This works fine, but now I have a concern as regards to memory leak.

Here is the scenerio I have.

I have a gtk application that, amoung other things is receiving packets from a
server. Sometimes those packets will contain a url to a jpg, which I them fetch,
and then need to display.

Essentially, once the jpg image is fetched, I do:

        
        my_loader = gdk_pixbuf_loader_new();
        rv = gdk_pixbuf_loader_write(my_loader, jpg_image, jpg_image_size, 0);
        if (!rv) {
                /* loading jpg image failed */
                return NULL;
        }
        rv = gdk_pixbuf_loader_close(my_loader, 0);
        if (!rv) {
                /* closing jpg image loader failed */
                return NULL;
        }
        jpg_pixbuf = gdk_pixbuf_loader_get_pixbuf(my_loader);
        image  = gtk_image_new_from_pixbuf(jpg_pixbuf);

And then I add the image to a display widget via:

        gtk_box_pack_start(GTK_BOX(vbox), image, TRUE, TRUE, 4);

I have run the application under valgrind, and valgrind is detecting a number of
leaks relating specifically to the gdk_pixbuf_loader_write's allocation of
various memory structures.

I should hasten to add that when I run valgrind, I pass the flags:

        G_DEBUG=gc-friendly G_SLICE=always-malloc

to lessen false positives.

The reason for new'ing a new loader each time is that, from the documentation,
it appears that once I "loader_close()", I can no longer write to the loader,
and it is not clear that I can do sequential loader writes's followed by
loader_get_pixbuf's, thereby reusing the same (original) loader.

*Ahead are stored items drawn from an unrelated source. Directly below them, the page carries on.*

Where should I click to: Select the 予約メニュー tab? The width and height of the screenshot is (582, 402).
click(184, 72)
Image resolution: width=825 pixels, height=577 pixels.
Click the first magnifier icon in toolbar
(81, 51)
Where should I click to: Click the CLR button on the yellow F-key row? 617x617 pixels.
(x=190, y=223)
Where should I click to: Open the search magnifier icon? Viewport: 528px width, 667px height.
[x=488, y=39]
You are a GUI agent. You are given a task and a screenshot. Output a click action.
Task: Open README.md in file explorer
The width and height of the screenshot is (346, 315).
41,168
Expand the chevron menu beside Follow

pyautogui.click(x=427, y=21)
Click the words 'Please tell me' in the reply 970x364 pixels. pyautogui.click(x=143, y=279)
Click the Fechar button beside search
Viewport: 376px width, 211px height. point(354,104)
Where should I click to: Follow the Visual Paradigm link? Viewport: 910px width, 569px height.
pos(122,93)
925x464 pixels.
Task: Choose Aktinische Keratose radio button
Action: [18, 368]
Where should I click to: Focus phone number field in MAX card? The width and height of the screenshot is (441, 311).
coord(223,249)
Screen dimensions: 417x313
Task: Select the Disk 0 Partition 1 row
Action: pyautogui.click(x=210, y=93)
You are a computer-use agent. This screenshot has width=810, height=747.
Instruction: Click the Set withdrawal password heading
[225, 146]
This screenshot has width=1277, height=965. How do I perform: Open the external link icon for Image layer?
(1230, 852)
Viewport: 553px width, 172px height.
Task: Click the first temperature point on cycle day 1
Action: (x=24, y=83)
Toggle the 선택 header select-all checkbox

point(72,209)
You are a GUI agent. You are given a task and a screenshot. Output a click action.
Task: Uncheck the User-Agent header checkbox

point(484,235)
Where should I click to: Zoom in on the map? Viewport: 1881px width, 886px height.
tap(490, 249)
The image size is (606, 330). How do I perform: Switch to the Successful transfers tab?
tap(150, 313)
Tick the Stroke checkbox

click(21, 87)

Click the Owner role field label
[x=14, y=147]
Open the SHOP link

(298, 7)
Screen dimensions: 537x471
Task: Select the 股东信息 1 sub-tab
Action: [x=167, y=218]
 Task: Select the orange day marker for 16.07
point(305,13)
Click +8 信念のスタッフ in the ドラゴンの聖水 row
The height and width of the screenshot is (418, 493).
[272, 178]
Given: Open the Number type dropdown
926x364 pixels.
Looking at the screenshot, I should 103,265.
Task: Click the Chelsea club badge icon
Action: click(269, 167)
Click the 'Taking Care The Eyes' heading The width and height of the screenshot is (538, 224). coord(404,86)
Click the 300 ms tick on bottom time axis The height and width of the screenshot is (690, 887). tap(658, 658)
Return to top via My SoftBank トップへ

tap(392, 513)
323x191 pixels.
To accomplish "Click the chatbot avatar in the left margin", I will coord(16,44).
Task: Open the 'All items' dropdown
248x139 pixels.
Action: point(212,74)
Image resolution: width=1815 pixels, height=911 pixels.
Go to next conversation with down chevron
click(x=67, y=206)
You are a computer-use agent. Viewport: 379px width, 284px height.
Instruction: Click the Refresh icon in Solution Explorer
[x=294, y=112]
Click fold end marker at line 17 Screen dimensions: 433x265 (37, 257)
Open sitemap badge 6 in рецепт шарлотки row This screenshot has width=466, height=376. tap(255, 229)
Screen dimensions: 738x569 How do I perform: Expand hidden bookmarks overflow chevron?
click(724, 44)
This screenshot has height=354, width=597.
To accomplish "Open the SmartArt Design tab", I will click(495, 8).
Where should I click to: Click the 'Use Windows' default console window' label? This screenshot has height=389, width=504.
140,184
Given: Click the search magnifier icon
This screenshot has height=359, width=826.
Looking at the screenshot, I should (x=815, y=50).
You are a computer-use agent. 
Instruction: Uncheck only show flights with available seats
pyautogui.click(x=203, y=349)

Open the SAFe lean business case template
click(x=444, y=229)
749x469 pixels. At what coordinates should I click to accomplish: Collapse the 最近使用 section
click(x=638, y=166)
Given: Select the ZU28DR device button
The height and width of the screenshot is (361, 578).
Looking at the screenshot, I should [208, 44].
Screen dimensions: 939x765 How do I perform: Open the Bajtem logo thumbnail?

I also am not seeing a convenient way to destroy the loader. (it does happen to
have a finalize routine, but I'm not sure how to invoke it :)

I'm looking for thoughts as to:

        destroying the loader, so that it will free up all of it's internal
        memory (the close doesn't free up all of the interally allocated
        memory!)

  or
        reusing the loader (if possible).


many thanks in advance,

- -Greg Hosler

> Yeti
> 
> --
> http://gwyddion.net/
> _______________________________________________
> gtk-app-devel-list mailing list
> gtk-app-devel-list@gnome.org
> http://mail.gnome.org/mailman/listinfo/gtk-app-devel-list


- --
+---------------------------------------------------------------------+

Please also check the log file at "/dev/null" for additional information.
                (from /var/log/Xorg.setup.log)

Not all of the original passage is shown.